The awakening also featured mixed-race assemblies. One Methodist itinerant, Thomas Rankin, recorded that at one meeting, "hundreds fell to the ground, and the house seemed to shake with the presence of God. The Chapel was full of White and Black." Hundreds of African Americans attended the meetings along with whites, although Rankin once noted that "in general, the White People were within the Chapel, and the Black People without." Standing-room-only meetings meant that blacks had to stand and listen at the windows.

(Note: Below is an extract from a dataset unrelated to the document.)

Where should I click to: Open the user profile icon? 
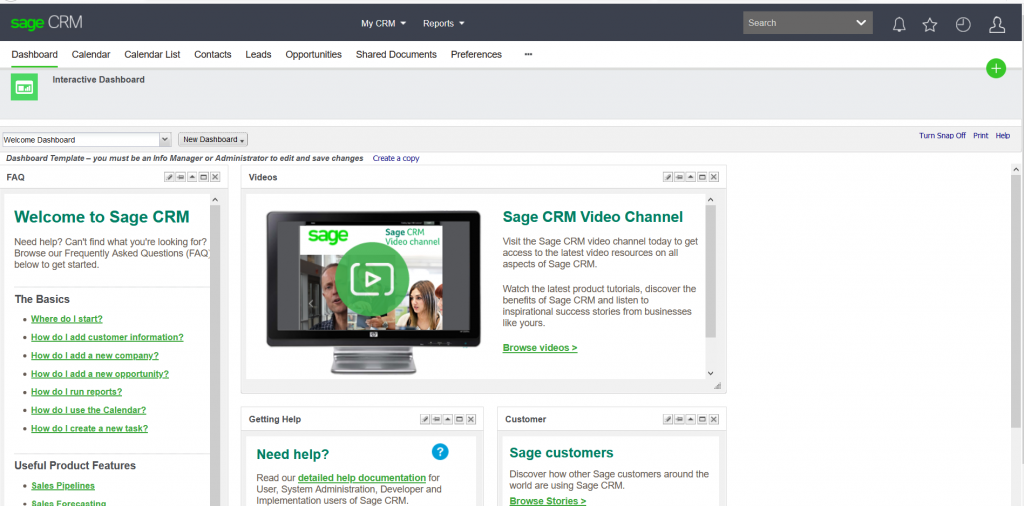996,24
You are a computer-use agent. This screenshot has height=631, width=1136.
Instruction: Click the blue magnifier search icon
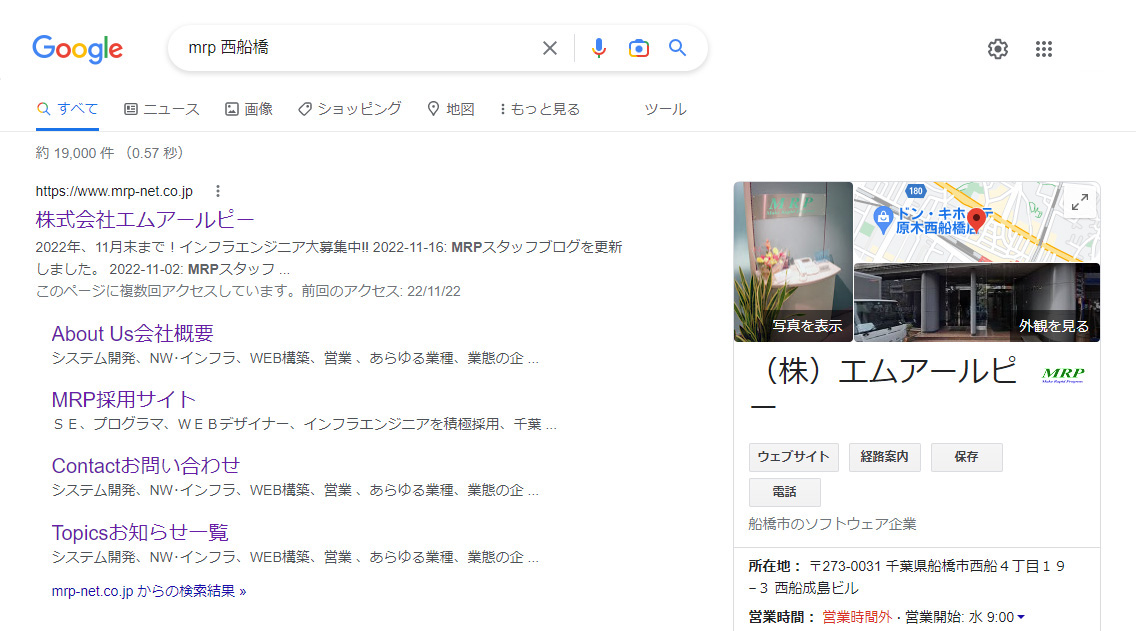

Methodists calculated that before the revival, 2,600 people belonged to their churches in the Chesapeake region; the 1776 revival, however, added 1,800 people to their denomination in one year, and perhaps 1,000 of these were new converts. Methodist bishop Francis Asbury wrote in 1781 that he believed more Virginians had converted under Jarratt's ministry than any other preacher in the state. The news of the revival generated attention in England, even during the American Revolution (1775–1783). Jarratt's book A Brief Narrative of the Revival of Religion in Virginia was published in London and went through four editions there in 1778 and 1779.
Later Years
Life of the Rev.
Devereux Jarratt.
Jarratt never replicated the fabulous successes of the 1770s, and by the 1790s he had become increasingly isolated due to feuds with Methodist and Anglican leaders and health problems, including the cancer that would ultimately lead to his death in 1801. "I am become like a sparrow sitting alone upon the house top," he wrote in 1794. Jarratt's autobiography, The Life of the Reverend Devereux Jarratt, was published in Baltimore, Maryland, in 1806. It is highly regarded by historians; Douglass Adair called it the "most interesting autobiography written in eighteenth-century Virginia."
Major Works
- A Brief Narrative of the Revival of Religion in Virginia (1778)
- The Life of Reverend Devereux Jarratt (1806)
Time Line
- January 6, 1733 - Devereux Jarratt is born in New Kent County, Virginia, to Robert and Sarah Jarratt.
- 1753 - Devereux Jarratt experiences a religious conversion under the influence of a Presbyterian family with whom he is staying.
- 1762 - Devereux Jarratt travels to England to receive ordination in the Church of England.
- 1763 - Upon returning to Virginia, Devereux Jarratt becomes the rector of Bath Parish in Dinwiddie County. Sometime after establishing himself there, he marries Martha Claiborne.
- 1773 - Methodist preacher Robert Williams begins to work with Devereux Jarratt in south-central Virginia.
- 1776 - Devereux Jarratt's preaching, along with that of his Methodist allies, helps precipitate a major revival in south-central Virginia.
- 1778 - Devereux Jarratt's book A Brief Narrative of the Revival of Religion in Virginia is published in London.
- 1801 - Devereux Jarratt dies of cancer.
- 1806 - Devereux Jarratt's autobiography, The Life of the Reverend Devereux Jarratt, is published posthumously in Baltimore, Maryland.